Typically when willing to let user mode code perform DMA, in device driver code, we would call dma_alloc_coherent() to pre-allocate a chunk of memory at load time (i.e. when loading the kernel module/driver); in other words, at boot time. Then in the mmap() implementation, we could use the kernel logical address obtained from dma_alloc_coherent() to get the page frame number and then pass it to remap_pfn_range().
The above can be considered allocating the DMA buffer at boot time.
What if I would like to allocate the DMA buffer at runtime?
In other words, when user calls mmap(), the user passes in the size of the region, and when it comes to driver code, it will call __get_free_pages() or alloc_pages() to obtain contiguous pages, and then create and add the mapping to the page table.
When creating the mapping, I found one API that handles mapping more than 1 pages - vm_map_pages() (from the answer to this question).
My question is:
Since during runtime, requesting a large number of pages may fail; as a result, instead of only one contiguous chunk of memory, we may end up having a scattered list of memory regions.

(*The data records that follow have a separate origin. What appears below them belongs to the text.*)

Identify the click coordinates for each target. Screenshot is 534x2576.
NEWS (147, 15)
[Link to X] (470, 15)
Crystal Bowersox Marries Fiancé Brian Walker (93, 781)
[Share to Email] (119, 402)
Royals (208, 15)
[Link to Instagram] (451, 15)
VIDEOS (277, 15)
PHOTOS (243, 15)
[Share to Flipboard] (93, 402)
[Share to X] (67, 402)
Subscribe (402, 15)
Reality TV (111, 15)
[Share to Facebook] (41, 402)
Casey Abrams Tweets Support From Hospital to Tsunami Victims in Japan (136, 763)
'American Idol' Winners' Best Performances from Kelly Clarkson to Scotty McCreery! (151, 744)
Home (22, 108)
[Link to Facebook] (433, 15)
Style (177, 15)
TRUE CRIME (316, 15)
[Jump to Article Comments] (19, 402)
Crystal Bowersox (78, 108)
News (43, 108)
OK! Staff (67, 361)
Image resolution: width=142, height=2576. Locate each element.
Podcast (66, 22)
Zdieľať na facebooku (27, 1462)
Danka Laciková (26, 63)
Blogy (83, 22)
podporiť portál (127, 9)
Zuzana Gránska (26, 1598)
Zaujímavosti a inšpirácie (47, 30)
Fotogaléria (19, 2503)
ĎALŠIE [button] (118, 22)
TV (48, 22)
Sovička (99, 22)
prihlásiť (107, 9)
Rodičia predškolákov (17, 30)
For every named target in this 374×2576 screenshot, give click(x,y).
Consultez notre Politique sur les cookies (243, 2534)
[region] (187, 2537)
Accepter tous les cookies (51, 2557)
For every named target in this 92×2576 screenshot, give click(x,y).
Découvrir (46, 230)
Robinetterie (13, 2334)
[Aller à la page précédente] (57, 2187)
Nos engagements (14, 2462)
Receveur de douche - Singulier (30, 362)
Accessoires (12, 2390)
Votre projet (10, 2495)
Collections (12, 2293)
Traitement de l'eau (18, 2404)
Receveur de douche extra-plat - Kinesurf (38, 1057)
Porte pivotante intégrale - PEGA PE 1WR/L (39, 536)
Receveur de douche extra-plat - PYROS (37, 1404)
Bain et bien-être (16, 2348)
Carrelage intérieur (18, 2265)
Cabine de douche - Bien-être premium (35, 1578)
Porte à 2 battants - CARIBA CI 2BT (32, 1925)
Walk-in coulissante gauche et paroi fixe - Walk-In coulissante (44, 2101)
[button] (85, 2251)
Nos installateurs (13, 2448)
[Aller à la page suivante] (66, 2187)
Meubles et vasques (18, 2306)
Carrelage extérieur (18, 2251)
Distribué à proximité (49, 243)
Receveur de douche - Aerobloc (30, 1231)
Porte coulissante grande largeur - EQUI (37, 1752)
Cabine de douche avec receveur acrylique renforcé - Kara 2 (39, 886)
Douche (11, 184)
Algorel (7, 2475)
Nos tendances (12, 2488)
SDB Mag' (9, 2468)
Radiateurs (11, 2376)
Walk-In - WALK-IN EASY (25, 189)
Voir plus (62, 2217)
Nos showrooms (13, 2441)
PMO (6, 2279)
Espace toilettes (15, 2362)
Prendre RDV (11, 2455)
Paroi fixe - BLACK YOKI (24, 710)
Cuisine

In such case, the user could access those regions using readv() or writev().
However, in order to let user use readv() and writev(), the user has to know the list of virtual addresses of the start of those regions. How could we obtain those virtual addresses in kernel space?
The vm_area_struct structure has a field vm_next that points to another vm_area_struct. My current implementation is: for each list of pages we obtain (by alloc_pages()) we create a mapping using vm_map_pages(). However, by tracing the code of vm_map_pages(), I did not find it creating new vm_area_struct and append it to the current vm_area_struct. That is why I am confused. If the linked list of vm_area_struct is 1, then how could we obtain the virtual addresses of those memory regions?
How could I obtain the user space's virtual addresses for each scattered mapping?